• **Records from a collection**:

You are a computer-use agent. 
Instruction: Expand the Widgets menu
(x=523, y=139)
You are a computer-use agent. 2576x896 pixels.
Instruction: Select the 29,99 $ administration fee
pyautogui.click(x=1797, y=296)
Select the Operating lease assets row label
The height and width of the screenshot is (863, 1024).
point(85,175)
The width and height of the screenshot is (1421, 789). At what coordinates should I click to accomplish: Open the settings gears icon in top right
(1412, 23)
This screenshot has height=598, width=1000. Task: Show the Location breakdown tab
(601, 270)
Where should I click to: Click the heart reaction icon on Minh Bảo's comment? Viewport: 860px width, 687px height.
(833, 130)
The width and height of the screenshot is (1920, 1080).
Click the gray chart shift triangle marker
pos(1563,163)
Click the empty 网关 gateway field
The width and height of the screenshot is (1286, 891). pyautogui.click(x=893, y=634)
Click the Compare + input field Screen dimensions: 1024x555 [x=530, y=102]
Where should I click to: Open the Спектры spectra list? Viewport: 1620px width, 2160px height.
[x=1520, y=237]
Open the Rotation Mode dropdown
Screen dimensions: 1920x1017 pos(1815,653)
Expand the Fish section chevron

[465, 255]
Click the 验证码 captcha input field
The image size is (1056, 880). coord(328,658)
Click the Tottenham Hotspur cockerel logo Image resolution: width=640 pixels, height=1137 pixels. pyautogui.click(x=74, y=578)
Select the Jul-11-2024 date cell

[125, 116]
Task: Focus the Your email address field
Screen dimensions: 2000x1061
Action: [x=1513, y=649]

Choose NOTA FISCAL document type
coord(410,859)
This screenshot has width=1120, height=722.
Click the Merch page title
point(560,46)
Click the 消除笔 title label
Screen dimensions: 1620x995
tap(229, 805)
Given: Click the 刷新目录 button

• **Work to be completed**:
Echo everything in the records from the line containing "Click the empty 网关 gateway field" down through the last line of the records, and nothing else.

• **Final result**:
Click the empty 网关 gateway field
The width and height of the screenshot is (1286, 891). pyautogui.click(x=893, y=634)
Click the Compare + input field Screen dimensions: 1024x555 [x=530, y=102]
Where should I click to: Open the Спектры spectra list? Viewport: 1620px width, 2160px height.
[x=1520, y=237]
Open the Rotation Mode dropdown
Screen dimensions: 1920x1017 pos(1815,653)
Expand the Fish section chevron

[465, 255]
Click the 验证码 captcha input field
The image size is (1056, 880). coord(328,658)
Click the Tottenham Hotspur cockerel logo Image resolution: width=640 pixels, height=1137 pixels. pyautogui.click(x=74, y=578)
Select the Jul-11-2024 date cell

[125, 116]
Task: Focus the Your email address field
Screen dimensions: 2000x1061
Action: [x=1513, y=649]

Choose NOTA FISCAL document type
coord(410,859)
This screenshot has width=1120, height=722.
Click the Merch page title
point(560,46)
Click the 消除笔 title label
Screen dimensions: 1620x995
tap(229, 805)
Given: Click the 刷新目录 button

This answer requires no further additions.